Why isn’t Psychotherapeutic Integration More Common?

Although it may seem obvious that therapists should use what works regardless of its theoretical authorship, in practice psychotherapeutic education is often monotheoretic and clinicians tend to stick with what they know. There are, unfortunately, incentives for these theoretic loyalties. Developing a broad facility in a variety of psychotherapeutic treatments is challenging, time-consuming, and costly. And, while a broad array of skills might create better results for patients, it does not always confer the prestige among peers that a strong and publicly identifiable theoretical specialty does.

While it might offer good career prospects, it is scientifically and ethically indefensible to assume the universal validity of any single psychotherapeutic model. Instead of attempting to fit every problem into the Procrustean bed of one theory, clinicians need a varied toolkit that allows them to fit their approach to the client's problems at each stage of treatment.

 

 


 

 

References


Beutler, L. E., Forrester, B., Gallagher-Thompson, D., Thompson, L., & Tomlins, J. B. (2012). Common, specific, and treatment fit variables in psychotherapy outcome. Journal of Psychotherapy Integration, 22(3), 255–281.


Fonagy, P. (2015). The effectiveness of psychodynamic psychotherapies: An update. World Psychiatry, 14(2), 137–150.

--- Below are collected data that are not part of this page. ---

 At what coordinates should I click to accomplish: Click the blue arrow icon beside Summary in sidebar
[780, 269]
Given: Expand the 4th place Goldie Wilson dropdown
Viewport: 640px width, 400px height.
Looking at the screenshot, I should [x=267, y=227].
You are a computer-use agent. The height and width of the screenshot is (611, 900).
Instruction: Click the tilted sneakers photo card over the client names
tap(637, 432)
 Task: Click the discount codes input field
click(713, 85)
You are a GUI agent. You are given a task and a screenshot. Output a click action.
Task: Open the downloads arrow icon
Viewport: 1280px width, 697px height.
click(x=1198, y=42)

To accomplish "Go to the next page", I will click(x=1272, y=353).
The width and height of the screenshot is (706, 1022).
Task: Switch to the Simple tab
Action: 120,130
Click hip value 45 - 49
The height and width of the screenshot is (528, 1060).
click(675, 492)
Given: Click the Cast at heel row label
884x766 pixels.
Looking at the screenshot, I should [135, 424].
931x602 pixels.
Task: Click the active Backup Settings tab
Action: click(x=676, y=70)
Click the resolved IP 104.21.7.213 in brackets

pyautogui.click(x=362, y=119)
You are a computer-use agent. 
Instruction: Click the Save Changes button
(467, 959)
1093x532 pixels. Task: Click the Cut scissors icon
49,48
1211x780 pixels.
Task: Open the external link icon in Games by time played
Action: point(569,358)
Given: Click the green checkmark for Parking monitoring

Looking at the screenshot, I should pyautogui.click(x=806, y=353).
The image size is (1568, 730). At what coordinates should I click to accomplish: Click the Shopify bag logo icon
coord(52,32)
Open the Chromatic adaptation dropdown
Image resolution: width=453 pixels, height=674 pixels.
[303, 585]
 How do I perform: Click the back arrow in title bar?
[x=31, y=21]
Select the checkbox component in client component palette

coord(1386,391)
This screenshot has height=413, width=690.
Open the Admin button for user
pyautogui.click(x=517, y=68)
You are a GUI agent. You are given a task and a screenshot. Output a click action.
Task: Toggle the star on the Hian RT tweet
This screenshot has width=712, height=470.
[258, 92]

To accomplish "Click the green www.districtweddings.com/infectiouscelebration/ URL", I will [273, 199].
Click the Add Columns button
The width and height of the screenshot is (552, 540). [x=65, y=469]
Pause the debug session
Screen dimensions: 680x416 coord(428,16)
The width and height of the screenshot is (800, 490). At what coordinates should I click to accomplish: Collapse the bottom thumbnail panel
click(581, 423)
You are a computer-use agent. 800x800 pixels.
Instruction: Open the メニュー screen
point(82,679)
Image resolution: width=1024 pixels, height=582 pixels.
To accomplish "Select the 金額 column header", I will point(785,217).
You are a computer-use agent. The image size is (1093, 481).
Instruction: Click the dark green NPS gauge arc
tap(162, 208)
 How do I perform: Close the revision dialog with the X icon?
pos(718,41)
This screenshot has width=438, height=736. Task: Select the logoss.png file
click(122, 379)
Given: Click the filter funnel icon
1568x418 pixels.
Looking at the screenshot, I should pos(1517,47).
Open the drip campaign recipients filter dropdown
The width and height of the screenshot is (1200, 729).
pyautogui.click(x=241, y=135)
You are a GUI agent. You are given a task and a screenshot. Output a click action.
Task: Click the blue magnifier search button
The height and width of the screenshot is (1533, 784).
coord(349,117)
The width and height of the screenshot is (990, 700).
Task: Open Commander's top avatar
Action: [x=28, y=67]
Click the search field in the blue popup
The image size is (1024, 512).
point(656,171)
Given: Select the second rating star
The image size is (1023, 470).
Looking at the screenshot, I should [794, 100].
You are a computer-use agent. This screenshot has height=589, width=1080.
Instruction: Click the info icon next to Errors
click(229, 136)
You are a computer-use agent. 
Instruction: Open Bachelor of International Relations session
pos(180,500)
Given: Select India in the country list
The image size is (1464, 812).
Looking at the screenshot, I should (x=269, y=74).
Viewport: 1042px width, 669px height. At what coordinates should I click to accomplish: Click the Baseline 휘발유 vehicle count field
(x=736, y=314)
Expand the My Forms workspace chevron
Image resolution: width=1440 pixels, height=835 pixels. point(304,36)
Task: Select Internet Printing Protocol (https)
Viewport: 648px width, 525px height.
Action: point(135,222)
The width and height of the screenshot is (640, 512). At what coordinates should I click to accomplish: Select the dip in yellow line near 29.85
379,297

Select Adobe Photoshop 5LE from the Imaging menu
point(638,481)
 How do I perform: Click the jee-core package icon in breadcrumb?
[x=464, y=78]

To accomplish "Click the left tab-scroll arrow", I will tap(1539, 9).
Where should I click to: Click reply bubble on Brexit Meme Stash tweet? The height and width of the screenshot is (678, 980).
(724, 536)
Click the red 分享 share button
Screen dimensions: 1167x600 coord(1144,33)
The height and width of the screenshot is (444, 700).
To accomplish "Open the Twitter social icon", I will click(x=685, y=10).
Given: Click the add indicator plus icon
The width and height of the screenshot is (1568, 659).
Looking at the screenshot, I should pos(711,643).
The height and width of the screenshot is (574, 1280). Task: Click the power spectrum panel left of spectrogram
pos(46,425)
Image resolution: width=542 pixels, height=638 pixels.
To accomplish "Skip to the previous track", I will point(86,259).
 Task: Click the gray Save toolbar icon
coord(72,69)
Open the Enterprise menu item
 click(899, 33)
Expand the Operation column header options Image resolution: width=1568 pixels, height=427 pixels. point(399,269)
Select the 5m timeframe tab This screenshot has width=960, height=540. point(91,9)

Geisen-Bloo, J., van Dyck, R., Spinhoven, P., van Tilburg, W., Dirksen, C., van Asselt, T., et al. (2006). Outpatient psychotherapy for borderline personality disorder: Randomized trial of schemafocused therapy vs transference-focused psychotherapy. Archives of General Psychiatry, 63, 649–658.


Leichsenring, F., Luyten, P., Hilsenroth, M. J., Abbass, A., Barber, J. P., Keefe, J. R., et al. (2015). Psychodynamic therapy meets evidence-based medicine: A systematic review using updated criteria. Lancet Psychiatry, 2(7), 648–660.


Shedler, J. (2010). The efficacy of psychodynamic psychotherapy. American Psychologist, 65(2), 98–109.


Steinert, C., Schauenburg, H., Dinger, U., & Leichsenring, F. (2016). Short-term psychodynamic therapy in depression: An evidence- based unified protocol. Psychotherapie, Psychosomatik, Medizinische Psychologie, 66(1), 9–20.

Wakefield, J. C., Baer, J. C., & Conrad, J. A. (2020). Levels of meaning, and the need for psychotherapy integration. Clinical Social Work Journal, 48, 236-256.